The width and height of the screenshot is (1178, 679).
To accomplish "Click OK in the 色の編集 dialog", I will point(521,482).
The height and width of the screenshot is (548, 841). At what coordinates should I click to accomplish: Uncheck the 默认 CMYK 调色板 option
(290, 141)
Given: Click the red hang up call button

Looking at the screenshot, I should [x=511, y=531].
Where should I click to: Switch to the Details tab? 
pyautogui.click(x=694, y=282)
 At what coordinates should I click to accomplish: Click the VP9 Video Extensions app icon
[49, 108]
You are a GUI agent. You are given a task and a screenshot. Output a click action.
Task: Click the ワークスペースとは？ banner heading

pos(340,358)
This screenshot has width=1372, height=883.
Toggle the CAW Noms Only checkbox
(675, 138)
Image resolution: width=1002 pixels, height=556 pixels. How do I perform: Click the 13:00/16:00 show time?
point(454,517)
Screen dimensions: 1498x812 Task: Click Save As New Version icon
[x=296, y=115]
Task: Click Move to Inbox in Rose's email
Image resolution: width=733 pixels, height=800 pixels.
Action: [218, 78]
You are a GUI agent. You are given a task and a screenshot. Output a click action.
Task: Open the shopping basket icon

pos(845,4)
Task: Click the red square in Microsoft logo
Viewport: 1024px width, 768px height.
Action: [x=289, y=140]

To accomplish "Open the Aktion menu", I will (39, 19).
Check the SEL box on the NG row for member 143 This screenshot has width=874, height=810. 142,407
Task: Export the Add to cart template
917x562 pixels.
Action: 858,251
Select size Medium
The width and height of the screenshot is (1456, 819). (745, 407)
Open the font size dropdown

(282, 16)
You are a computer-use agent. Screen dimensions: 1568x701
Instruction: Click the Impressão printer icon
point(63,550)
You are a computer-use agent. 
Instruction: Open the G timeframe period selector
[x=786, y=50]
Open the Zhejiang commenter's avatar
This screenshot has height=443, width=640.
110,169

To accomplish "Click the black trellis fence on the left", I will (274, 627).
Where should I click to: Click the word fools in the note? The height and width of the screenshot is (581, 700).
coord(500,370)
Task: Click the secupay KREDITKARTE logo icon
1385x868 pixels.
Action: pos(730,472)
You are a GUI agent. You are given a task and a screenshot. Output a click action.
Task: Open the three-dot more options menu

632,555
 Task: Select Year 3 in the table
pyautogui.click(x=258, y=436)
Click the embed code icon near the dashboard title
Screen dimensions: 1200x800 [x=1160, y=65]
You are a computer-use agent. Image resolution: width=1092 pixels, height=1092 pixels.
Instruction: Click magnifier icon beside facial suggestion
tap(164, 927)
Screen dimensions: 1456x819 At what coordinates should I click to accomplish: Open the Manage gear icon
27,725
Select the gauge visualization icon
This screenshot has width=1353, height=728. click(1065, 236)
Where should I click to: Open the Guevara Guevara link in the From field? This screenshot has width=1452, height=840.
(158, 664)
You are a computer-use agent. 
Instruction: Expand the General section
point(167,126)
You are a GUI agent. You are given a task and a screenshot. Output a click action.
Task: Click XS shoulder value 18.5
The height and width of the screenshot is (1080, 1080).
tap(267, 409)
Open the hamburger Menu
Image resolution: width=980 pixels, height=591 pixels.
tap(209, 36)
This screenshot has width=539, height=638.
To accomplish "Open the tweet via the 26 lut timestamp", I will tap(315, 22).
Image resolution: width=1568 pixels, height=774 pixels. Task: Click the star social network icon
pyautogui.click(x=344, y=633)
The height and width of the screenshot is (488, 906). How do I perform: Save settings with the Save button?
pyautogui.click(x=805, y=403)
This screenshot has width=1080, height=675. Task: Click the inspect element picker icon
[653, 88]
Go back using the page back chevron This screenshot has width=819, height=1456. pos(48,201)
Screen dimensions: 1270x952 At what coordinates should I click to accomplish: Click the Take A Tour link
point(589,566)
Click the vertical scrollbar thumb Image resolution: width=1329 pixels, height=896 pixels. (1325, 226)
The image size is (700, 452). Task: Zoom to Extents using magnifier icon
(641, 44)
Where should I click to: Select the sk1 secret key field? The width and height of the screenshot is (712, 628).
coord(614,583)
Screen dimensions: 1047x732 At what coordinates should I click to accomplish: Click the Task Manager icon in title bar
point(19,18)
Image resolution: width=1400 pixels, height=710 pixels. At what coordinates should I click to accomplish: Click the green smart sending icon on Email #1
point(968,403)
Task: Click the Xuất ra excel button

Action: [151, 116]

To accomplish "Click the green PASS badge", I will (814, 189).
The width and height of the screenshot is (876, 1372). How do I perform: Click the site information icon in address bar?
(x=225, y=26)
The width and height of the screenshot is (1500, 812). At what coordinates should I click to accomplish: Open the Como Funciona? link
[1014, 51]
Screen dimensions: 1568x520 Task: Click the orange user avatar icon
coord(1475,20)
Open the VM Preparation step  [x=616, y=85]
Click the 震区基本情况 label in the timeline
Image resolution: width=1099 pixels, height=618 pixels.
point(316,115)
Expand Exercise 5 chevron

□ □ □ □ □ □ □

** YOUR GOAL **
Rewrite all the records above, replacing "Instruction" with "Goal" and leaving everything else unchanged.

** FINISHED EXERCISE **
The width and height of the screenshot is (1178, 679).
To accomplish "Click OK in the 色の編集 dialog", I will point(521,482).
The height and width of the screenshot is (548, 841). At what coordinates should I click to accomplish: Uncheck the 默认 CMYK 调色板 option
(290, 141)
Given: Click the red hang up call button

Looking at the screenshot, I should [x=511, y=531].
Where should I click to: Switch to the Details tab? 
pyautogui.click(x=694, y=282)
 At what coordinates should I click to accomplish: Click the VP9 Video Extensions app icon
[49, 108]
You are a GUI agent. You are given a task and a screenshot. Output a click action.
Task: Click the ワークスペースとは？ banner heading

pos(340,358)
This screenshot has width=1372, height=883.
Toggle the CAW Noms Only checkbox
(675, 138)
Image resolution: width=1002 pixels, height=556 pixels. How do I perform: Click the 13:00/16:00 show time?
point(454,517)
Screen dimensions: 1498x812 Task: Click Save As New Version icon
[x=296, y=115]
Task: Click Move to Inbox in Rose's email
Image resolution: width=733 pixels, height=800 pixels.
Action: [218, 78]
You are a GUI agent. You are given a task and a screenshot. Output a click action.
Task: Open the shopping basket icon

pos(845,4)
Task: Click the red square in Microsoft logo
Viewport: 1024px width, 768px height.
Action: [x=289, y=140]

To accomplish "Open the Aktion menu", I will (39, 19).
Check the SEL box on the NG row for member 143 This screenshot has width=874, height=810. 142,407
Task: Export the Add to cart template
917x562 pixels.
Action: 858,251
Select size Medium
The width and height of the screenshot is (1456, 819). (745, 407)
Open the font size dropdown

(282, 16)
You are a computer-use agent. Screen dimensions: 1568x701
Goal: Click the Impressão printer icon
point(63,550)
You are a computer-use agent. 
Goal: Open the G timeframe period selector
[x=786, y=50]
Open the Zhejiang commenter's avatar
This screenshot has height=443, width=640.
110,169

To accomplish "Click the black trellis fence on the left", I will (274, 627).
Where should I click to: Click the word fools in the note? The height and width of the screenshot is (581, 700).
coord(500,370)
Task: Click the secupay KREDITKARTE logo icon
1385x868 pixels.
Action: pos(730,472)
You are a GUI agent. You are given a task and a screenshot. Output a click action.
Task: Open the three-dot more options menu

632,555
 Task: Select Year 3 in the table
pyautogui.click(x=258, y=436)
Click the embed code icon near the dashboard title
Screen dimensions: 1200x800 [x=1160, y=65]
You are a computer-use agent. Image resolution: width=1092 pixels, height=1092 pixels.
Goal: Click magnifier icon beside facial suggestion
tap(164, 927)
Screen dimensions: 1456x819 At what coordinates should I click to accomplish: Open the Manage gear icon
27,725
Select the gauge visualization icon
This screenshot has width=1353, height=728. click(1065, 236)
Where should I click to: Open the Guevara Guevara link in the From field? This screenshot has width=1452, height=840.
(158, 664)
You are a computer-use agent. 
Goal: Expand the General section
point(167,126)
You are a GUI agent. You are given a task and a screenshot. Output a click action.
Task: Click XS shoulder value 18.5
The height and width of the screenshot is (1080, 1080).
tap(267, 409)
Open the hamburger Menu
Image resolution: width=980 pixels, height=591 pixels.
tap(209, 36)
This screenshot has width=539, height=638.
To accomplish "Open the tweet via the 26 lut timestamp", I will tap(315, 22).
Image resolution: width=1568 pixels, height=774 pixels. Task: Click the star social network icon
pyautogui.click(x=344, y=633)
The height and width of the screenshot is (488, 906). How do I perform: Save settings with the Save button?
pyautogui.click(x=805, y=403)
This screenshot has width=1080, height=675. Task: Click the inspect element picker icon
[653, 88]
Go back using the page back chevron This screenshot has width=819, height=1456. pos(48,201)
Screen dimensions: 1270x952 At what coordinates should I click to accomplish: Click the Take A Tour link
point(589,566)
Click the vertical scrollbar thumb Image resolution: width=1329 pixels, height=896 pixels. (1325, 226)
The image size is (700, 452). Task: Zoom to Extents using magnifier icon
(641, 44)
Where should I click to: Select the sk1 secret key field? The width and height of the screenshot is (712, 628).
coord(614,583)
Screen dimensions: 1047x732 At what coordinates should I click to accomplish: Click the Task Manager icon in title bar
point(19,18)
Image resolution: width=1400 pixels, height=710 pixels. At what coordinates should I click to accomplish: Click the green smart sending icon on Email #1
point(968,403)
Task: Click the Xuất ra excel button

Action: [151, 116]

To accomplish "Click the green PASS badge", I will (814, 189).
The width and height of the screenshot is (876, 1372). How do I perform: Click the site information icon in address bar?
(x=225, y=26)
The width and height of the screenshot is (1500, 812). At what coordinates should I click to accomplish: Open the Como Funciona? link
[1014, 51]
Screen dimensions: 1568x520 Task: Click the orange user avatar icon
coord(1475,20)
Open the VM Preparation step  [x=616, y=85]
Click the 震区基本情况 label in the timeline
Image resolution: width=1099 pixels, height=618 pixels.
point(316,115)
Expand Exercise 5 chevron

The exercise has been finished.